**Extract to read:**
— Begin —

The OP asked for help, help was expressed. Then the OP was asked to turn caps off, this request was ignored and then stepped up. Easy end of story.

Move along.. nothing else to discuss.

"These are not the droids you are looking for."


----------



## Londoner (Oct 3, 2009)

Judging by some of her previous posts, she does seem to have real trouble accepting criticism in any kind of a constructive way. Her only form of defense seems to be attack.


----------



## Exo (Oct 3, 2009)

Londoner said:


> Judging by some of her previous posts, she does seem to have real trouble accepting criticism in any kind of a constructive way. Her only form of defense seems to be attack.


There are many established members of this forum who are the same way.


----------



## arborealTs (Oct 3, 2009)

bdprice1968 said:


> The OP asked for help, help was expressed. Then the OP was asked to turn caps off, this request was ignored and then stepped up. Easy end of story.
> 
> Move along.. nothing else to discuss.
> 
> "These are not the droids you are looking for."


you hit the nail on the head... but you didnt think it would really be that easy did you?


*watches the thread waiting for octavia to return:drool:*



Londoner said:


> Judging by some of her previous posts, she does seem to have real trouble accepting criticism in any kind of a constructive way. Her only form of defense seems to be attack.


the other thing that i could say about this is that this absolutely happened to me when i joined my first message board... granted i was about 16 and everyone on the site had the same (or similar) sense of humor as nature boy and joe....

but what im getting at is that unless you know the ambiant or tone of a specific message board you should be very passive untill you can figure out things like; who can i joke with? what can i joke about? who is going to be helpful? who should i ignore? what topics should i avoid?

— End —

**Collected material:**

— Begin —

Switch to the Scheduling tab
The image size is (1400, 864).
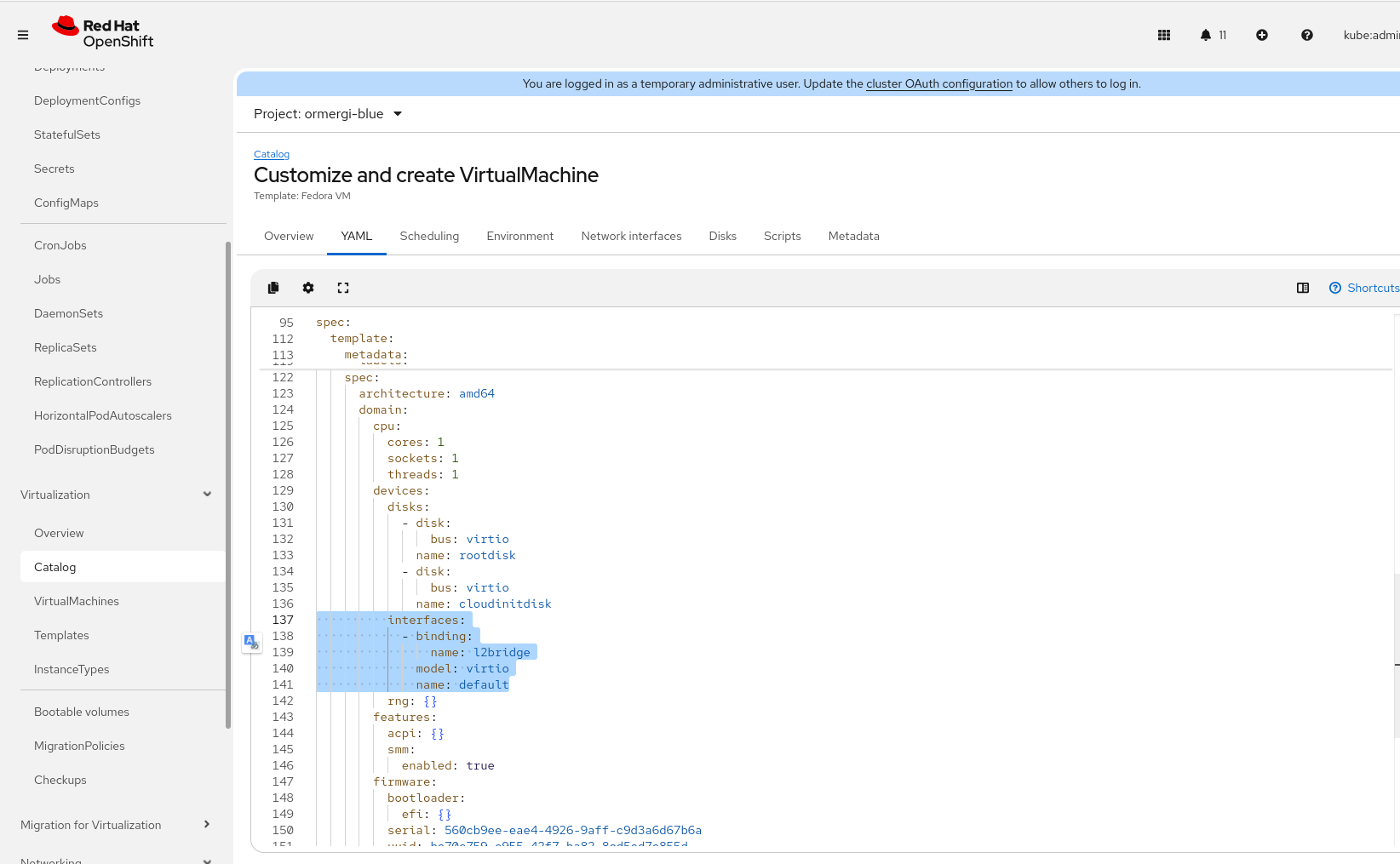(x=429, y=236)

— End —

**Task A:**
According to the forum thread, what was the OP asked to turn off?
**Task B:**
Output the part of the forum thread that opens with the words containing "## Exo (Oct" and closes with "the same way.".
The lines are unrelated to the forum thread and stand as separate material.

**Worked solution A:**
The OP was asked to turn caps off.

**Worked solution B:**
## Exo (Oct 3, 2009)

Londoner said:


> Judging by some of her previous posts, she does seem to have real trouble accepting criticism in any kind of a constructive way. Her only form of defense seems to be attack.


There are many established members of this forum who are the same way.